[Date Prev][Date Next][Thread Prev][Thread Next][Date Index][Thread Index]
bug#19883: Smob's mark_smob has become unreliable in Guile 2.x
Mark H Weaver
bug#19883: Smob's mark_smob has become unreliable in Guile 2.x
Sun, 01 Mar 2015 12:02:41 -0500
Gnus/5.13 (Gnus v5.13) Emacs/24.4 (gnu/linux)
David Kastrup <address@hidden> writes:
> Since LilyPond relies on C++ data structures and containers for its
> operation and those are also involved in the mark walks, "can be called
> on arbitrary garbage"
Who are you quoting here?
> But the mark-on-general-garbage problem seems sort of system-immanent to
> conservative garbage collection [...]
Marking arbitrary garbage is certainly not inherent (is that the word
you meant to use?) to conservative garbage collection. There may be
bugs, but BDWGC is designed to prevent this. See the "Allocation" and
"Mark phase" sections of <http://www.hboehm.info/gc/gcdescr.html>. In
particular, from the "Allocation" section:
The collector uses a two level allocator. A large block is defined to
be one larger than half of HBLKSIZE, which is a power of 2, typically
on the order of the page size.
Large block sizes are rounded up to the next multiple of HBLKSIZE and
then allocated by GC_allochblk. Recent versions of the collector use
an approximate best fit algorithm by keeping free lists for several
large block sizes. The actual implementation of GC_allochblk is
significantly complicated by black-listing issues (see below).
Small blocks are allocated in chunks of size HBLKSIZE. Each chunk is
dedicated to only one object size and kind.
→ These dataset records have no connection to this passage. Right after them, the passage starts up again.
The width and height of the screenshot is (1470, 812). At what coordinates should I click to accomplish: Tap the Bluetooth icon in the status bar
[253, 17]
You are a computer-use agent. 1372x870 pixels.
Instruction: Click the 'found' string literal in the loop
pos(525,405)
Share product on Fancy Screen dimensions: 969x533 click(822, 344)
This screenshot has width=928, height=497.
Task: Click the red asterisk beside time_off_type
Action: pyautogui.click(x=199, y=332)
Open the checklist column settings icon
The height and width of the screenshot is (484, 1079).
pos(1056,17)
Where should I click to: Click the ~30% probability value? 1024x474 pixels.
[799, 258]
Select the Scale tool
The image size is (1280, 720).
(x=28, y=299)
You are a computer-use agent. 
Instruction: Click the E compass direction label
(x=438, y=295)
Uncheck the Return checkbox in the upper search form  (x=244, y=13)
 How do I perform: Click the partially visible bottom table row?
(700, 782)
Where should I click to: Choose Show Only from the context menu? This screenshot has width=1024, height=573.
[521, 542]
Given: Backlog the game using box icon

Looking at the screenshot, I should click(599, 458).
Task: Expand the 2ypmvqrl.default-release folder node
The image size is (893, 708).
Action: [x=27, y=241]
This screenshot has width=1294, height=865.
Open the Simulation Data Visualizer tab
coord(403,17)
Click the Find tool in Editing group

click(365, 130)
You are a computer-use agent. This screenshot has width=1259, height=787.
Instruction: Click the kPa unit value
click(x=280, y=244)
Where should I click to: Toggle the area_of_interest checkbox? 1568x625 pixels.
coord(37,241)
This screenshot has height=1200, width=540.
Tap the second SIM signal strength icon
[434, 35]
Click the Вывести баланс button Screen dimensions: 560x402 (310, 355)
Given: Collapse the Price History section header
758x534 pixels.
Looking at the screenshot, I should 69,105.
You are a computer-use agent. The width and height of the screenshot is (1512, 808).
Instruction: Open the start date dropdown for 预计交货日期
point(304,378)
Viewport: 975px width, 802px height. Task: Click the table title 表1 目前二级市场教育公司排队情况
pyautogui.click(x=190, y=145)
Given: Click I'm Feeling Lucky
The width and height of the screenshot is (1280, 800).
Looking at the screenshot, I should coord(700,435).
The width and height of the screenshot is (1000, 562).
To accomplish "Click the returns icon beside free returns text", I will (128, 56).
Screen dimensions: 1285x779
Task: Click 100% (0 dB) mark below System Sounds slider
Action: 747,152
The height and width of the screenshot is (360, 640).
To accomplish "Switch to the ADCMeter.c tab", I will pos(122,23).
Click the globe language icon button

>From the "Mark phase" section:
We determine whether a candidate pointer is actually the address of a
heap block. This is done in the following steps: The candidate pointer
is checked against rough heap bounds. These heap bounds are maintained
such that all actual heap objects fall between them. In order to
facilitate black-listing (see below) we also include address regions
that the heap is likely to expand into. Most non-pointers fail this
The candidate pointer is divided into two pieces; the most significant
bits identify a HBLKSIZE-sized page in the address space, and the
least significant bits specify an offset within that page. (A hardware
page may actually consist of multiple such pages. HBLKSIZE is usually
the page size divided by a small power of two.)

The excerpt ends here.